By Adria Cimino and Eric Martin
Sept. 5 (Bloomberg) -- U.S. stock-index futures followed European and Asian shares lower on concern the increase in borrowing costs caused by the collapse of American subprime mortgages will hurt banks' earnings.
Citigroup Inc. led a drop by lenders before the open of U.S. exchanges. Bradford & Bingley Plc paced a decline in Europe after Lehman Brothers Holdings Inc. cut its recommendation on shares of the U.K. mortgage lender, saying rising loan costs may erode earnings. Mizuho Financial Group Inc., Japan's second-biggest bank, fell after the country's chief financial regulator said he will monitor banks' credit-market losses.
The Morgan Stanley Capital International World Index lost 0.4 percent to 1,566.12 as of 9:14 a.m. in New York. Standard & Poor's 500 Index futures slipped 0.7 percent to 1,479.50.
``I am negative about the outlook for stocks and would not buy right now,'' said Alejandro Velasco, who helps manage $530 million at Banca Privada D'Andorra in Andorra. ``What worries me most is the upcoming earnings season. We still have not seen all the problems from subprime, failed debt investments and other issues.''
The overnight deposit rate for euros rose to a six-year high, prompting calls for the European Central Bank to supply more cash. The Bank of England held a regular fine-tuning money market operation today, offering twice as much money as last month amid concern about rising credit costs. The two central banks are scheduled to decide on interest rates tomorrow.
Money-market rates are ``the first barometer of the crisis,'' said Roland Lescure, chief investment officer at Groupama Asset Management in Paris, which oversees $120 billion. ``It reflects the lack of confidence of financial institutions. We don't yet know the impact on banks' earnings.''
Stoxx 600, Nikkei
Europe's Dow Jones Stoxx 600 Index fell 0.9 percent to 376.13. Germany's DAX Index lost 0.8 percent, while France's CAC 40 slipped 1.1 percent. The U.K.'s FTSE 100 decreased 0.8 percent.
Japan's Nikkei 225 Stock Average dropped 1.6 percent to 16,158.45. Markets also fell in Australia, South Korea, Taiwan, Indonesia and Vietnam.
Citigroup, the biggest U.S. bank, lost 72 cents to $46.49.
Mattel Inc. slipped 96 cents to $21.01. The world's largest toymaker announced its third recall in five weeks after finding about 848,000 Chinese-made Barbie and Fisher-Price products with paint that may contain excessive levels of lead.

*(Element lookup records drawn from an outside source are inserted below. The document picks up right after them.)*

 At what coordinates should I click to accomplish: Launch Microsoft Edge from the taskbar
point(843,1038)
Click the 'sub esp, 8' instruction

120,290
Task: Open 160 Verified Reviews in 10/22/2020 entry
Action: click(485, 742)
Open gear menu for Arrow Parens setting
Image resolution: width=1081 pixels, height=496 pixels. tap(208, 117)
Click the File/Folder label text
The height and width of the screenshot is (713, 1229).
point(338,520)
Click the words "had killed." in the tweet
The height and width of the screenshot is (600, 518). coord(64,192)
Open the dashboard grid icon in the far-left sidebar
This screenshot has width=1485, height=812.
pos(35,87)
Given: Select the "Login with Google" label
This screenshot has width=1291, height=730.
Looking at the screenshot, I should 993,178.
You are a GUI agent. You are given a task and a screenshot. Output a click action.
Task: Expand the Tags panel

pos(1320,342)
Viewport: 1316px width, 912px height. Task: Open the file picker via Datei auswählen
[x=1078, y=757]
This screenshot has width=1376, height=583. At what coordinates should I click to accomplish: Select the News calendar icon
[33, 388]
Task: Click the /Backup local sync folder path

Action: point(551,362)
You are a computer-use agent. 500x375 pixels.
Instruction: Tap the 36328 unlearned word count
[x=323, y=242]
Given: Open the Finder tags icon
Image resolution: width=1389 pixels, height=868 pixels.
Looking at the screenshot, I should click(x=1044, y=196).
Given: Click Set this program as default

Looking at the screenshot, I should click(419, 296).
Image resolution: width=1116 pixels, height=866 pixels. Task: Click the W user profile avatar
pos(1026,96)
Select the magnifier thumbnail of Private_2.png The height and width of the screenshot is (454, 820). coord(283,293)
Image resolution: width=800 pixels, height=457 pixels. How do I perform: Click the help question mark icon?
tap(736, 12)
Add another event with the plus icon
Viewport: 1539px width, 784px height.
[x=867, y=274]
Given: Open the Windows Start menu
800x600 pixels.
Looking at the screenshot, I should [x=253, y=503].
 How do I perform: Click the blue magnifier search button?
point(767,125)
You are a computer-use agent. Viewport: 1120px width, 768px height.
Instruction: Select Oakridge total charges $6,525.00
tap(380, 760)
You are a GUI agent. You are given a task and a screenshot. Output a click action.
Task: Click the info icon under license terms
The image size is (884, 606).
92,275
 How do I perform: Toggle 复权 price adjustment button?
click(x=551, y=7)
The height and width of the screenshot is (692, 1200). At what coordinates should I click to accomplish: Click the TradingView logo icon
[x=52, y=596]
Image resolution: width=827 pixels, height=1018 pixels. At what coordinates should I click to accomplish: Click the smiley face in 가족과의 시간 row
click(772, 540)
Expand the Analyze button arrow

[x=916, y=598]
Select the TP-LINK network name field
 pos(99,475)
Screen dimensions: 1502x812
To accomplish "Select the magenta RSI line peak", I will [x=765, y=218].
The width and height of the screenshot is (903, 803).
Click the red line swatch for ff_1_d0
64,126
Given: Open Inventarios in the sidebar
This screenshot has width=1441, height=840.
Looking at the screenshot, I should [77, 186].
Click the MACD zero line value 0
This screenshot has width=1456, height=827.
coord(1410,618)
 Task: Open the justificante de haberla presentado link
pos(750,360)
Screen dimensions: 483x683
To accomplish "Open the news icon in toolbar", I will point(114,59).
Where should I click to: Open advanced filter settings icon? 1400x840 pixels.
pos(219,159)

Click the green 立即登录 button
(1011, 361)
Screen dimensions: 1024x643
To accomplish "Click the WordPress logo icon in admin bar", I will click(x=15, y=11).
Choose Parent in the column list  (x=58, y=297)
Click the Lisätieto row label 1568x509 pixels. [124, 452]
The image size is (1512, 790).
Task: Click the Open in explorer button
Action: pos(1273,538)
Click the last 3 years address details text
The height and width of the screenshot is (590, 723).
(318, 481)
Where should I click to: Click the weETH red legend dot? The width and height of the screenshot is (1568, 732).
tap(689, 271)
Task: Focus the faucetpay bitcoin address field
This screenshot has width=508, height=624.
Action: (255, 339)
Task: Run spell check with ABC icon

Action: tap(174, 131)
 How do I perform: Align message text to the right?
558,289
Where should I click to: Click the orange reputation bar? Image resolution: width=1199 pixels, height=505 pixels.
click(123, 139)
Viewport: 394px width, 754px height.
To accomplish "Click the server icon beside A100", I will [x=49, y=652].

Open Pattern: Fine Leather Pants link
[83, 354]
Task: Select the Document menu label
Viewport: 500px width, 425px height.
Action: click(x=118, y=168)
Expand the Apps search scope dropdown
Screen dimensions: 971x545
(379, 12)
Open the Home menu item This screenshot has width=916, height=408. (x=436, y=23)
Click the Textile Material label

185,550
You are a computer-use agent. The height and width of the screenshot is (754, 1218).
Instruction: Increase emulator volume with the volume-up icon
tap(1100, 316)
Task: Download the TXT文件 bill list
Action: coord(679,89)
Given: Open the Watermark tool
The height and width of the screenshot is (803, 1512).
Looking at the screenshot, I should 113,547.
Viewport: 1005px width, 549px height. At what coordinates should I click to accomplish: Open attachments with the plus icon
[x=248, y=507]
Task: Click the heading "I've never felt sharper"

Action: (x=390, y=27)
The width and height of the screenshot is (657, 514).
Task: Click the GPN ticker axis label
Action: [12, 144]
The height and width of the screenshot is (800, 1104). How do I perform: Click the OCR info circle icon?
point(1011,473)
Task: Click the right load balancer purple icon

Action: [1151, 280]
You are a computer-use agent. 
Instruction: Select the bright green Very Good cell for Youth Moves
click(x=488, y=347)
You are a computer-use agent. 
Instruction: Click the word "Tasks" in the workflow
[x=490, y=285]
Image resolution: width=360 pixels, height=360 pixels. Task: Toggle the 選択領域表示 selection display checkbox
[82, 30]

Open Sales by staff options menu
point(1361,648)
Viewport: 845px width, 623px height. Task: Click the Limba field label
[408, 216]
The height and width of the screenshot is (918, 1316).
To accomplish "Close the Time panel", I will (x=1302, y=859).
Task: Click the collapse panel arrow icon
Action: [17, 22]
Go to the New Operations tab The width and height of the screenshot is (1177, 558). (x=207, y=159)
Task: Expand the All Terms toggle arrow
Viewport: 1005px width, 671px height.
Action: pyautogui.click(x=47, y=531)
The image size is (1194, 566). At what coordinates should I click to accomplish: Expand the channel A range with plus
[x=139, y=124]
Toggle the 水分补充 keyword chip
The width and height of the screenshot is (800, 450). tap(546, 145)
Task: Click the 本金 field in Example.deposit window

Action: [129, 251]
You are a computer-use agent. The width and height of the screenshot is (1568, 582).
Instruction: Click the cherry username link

Bradford & Bingley decreased 4.1 percent to 367.25 pence. The provider of about one in five loans to U.K. landlords was cut to ``underweight'' from ``overweight'' at Lehman Brothers.
``Uncertainties in asset-backed markets and rising wholesale funding costs are likely to affect earnings within the sector and specifically at Bradford and Bingley,'' the analysts wrote.
Societe Generale SA, France's third-largest bank, slid 2.6 percent to 118.77 euros. Northern Rock Plc, the worst performing U.K. bank stock this year, sank 3.3 percent to 708 pence. Lehman reduced its recommendation on shares of both banks to ``underweight'' from ``equal weight.''
Japan's Financial Regulator
Mizuho Financial Group declined 2.4 percent to 702,000 yen, the most since Aug. 17. Sumitomo Mitsui Financial Group Inc., Japan's third-largest bank, dropped 1.5 percent to 872,000 yen, its lowest since September 2005.
Japan's chief financial regulator Yoshimi Watanabe said the government is watching finance companies' half-year earnings for any losses related to the U.S. subprime mortgage crisis.
Michelin, Vedanta
Michelin & Cie. fell 2.4 percent to 91.66 euros. Rubber futures in Tokyo rose to the highest in four weeks. The contract for February delivery on the Tokyo Commodity Exchange climbed to as much as 253.3 yen a kilogram ($2,183 a metric ton), the highest since Aug. 9.
Vedanta Resources Plc climbed 4.5 percent to 1,872 pence. Shares of India's largest producer of copper and zinc rose to a record in London trading after Merrill Lynch & Co. added the stock to its ``Europe 1'' list.
Anglo Irish Bank Plc added 1.8 percent to 14.40 euros. The country's third-largest lender by market value said earnings for the year ending in September will exceed analysts' estimates as it increases lending.
Crude oil traded near a four-week high in New York as rising U.S. share prices bolstered investor confidence in economic growth. The contract for October delivery fell 1 cent to $75.07 on the New York Mercantile Exchange.
Statoil ASA gained 2.2 percent to 175 kroner. Citigroup Inc. upgraded shares of Norway's largest oil and gas company to ``buy'' from ``sell.'' Citigroup raised its price estimate by 15 percent to 195 kroner.